Start of GIVEN RECORDS

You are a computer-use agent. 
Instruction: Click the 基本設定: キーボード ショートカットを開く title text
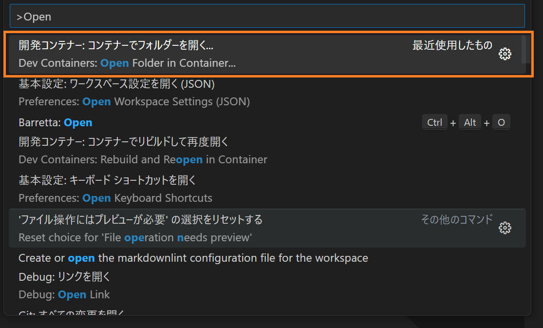[107, 180]
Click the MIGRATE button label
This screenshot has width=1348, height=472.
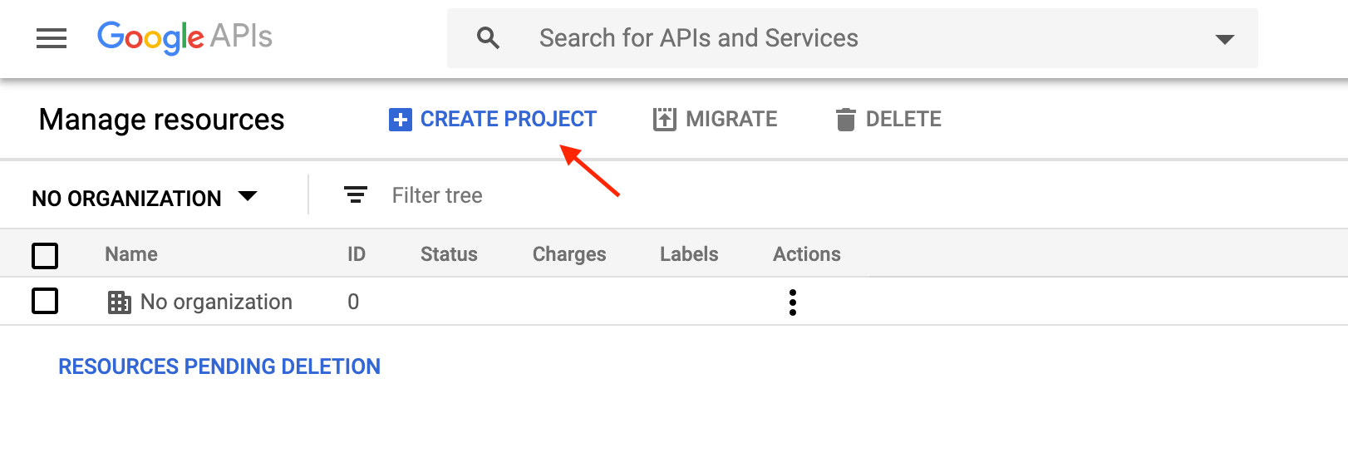731,120
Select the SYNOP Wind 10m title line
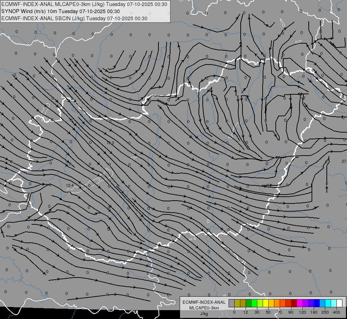Screen dimensions: 347x319 (60, 11)
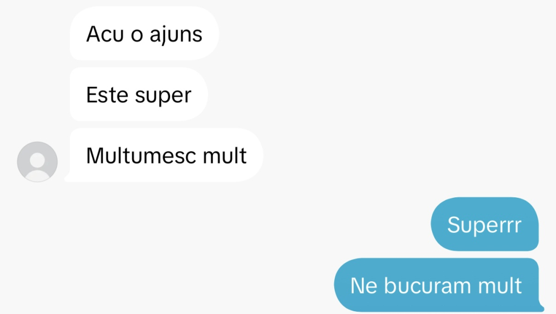Click the tail of the 'Multumesc mult' bubble

point(67,178)
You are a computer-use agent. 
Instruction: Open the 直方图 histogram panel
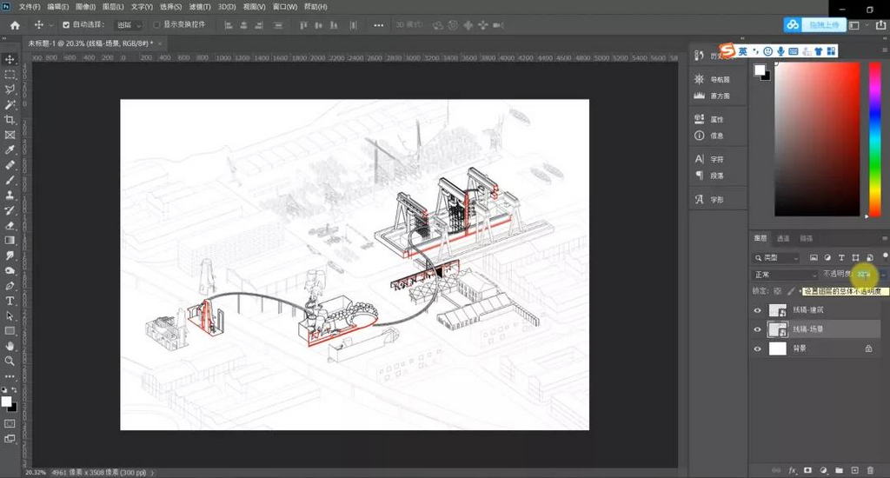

End of GIVEN RECORDS

◆ PROBLEM DESCRIPTION
Can you retype all of the rows above word for word, leaving out the pictures?

◆ THE ANSWER
You are a computer-use agent. 
Instruction: Click the 基本設定: キーボード ショートカットを開く title text
[107, 180]
Click the MIGRATE button label
This screenshot has width=1348, height=472.
731,120
Select the SYNOP Wind 10m title line
Screen dimensions: 347x319 (60, 11)
Click the tail of the 'Multumesc mult' bubble

point(67,178)
You are a computer-use agent. 
Instruction: Open the 直方图 histogram panel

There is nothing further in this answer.